The Invention of Wings by Sue Monk Kidd
My rating: 5 of 5 stars
“You got to figure out which end of the needle you’re gon be, the one that’s fastened to the thread or the end that pierces the cloth.”
Reading The Secret Life of Bees just meant I had a favorite book. Reading The Invention of Wings means I have a favorite author. Sun Monk Kidd is tremendous, folks.
This book pulls at your heartstrings in a way that isn’t cheesy. It’s authentic without being boring, it’s about slavery without chastising, and it’s about abolition without pride (well, at least the bad kind of pride). It gives the bad guys of the story hearts while it keeps the good guys with their feet on the earth. Sun Monk Kidd weaves in so much symbolism you can see it without the help of your English teacher.
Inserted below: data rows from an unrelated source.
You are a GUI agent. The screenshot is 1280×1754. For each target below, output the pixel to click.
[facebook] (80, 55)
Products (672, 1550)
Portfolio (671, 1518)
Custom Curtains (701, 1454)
Instead of feeling overdone, though, the nuances of water and wings and sewing makes the story so full-bodied you feel like you’ll burst.
There’s a lot I love about this story but probably my favorite part is how this novel, at first glance, is about slavery and it’s impact on two women – Hetty and Sarah. When you actually read it though, I think each reader will pick out something else that’s important to him/her. For me, I adored how much this book was about women. Men play very minor roles. The men in this story do little more than hinder the women along the way. Each step for these women are taken on their own – and it’s beautiful.
To sum it all up?
(Also – the audio version of this is excellent!)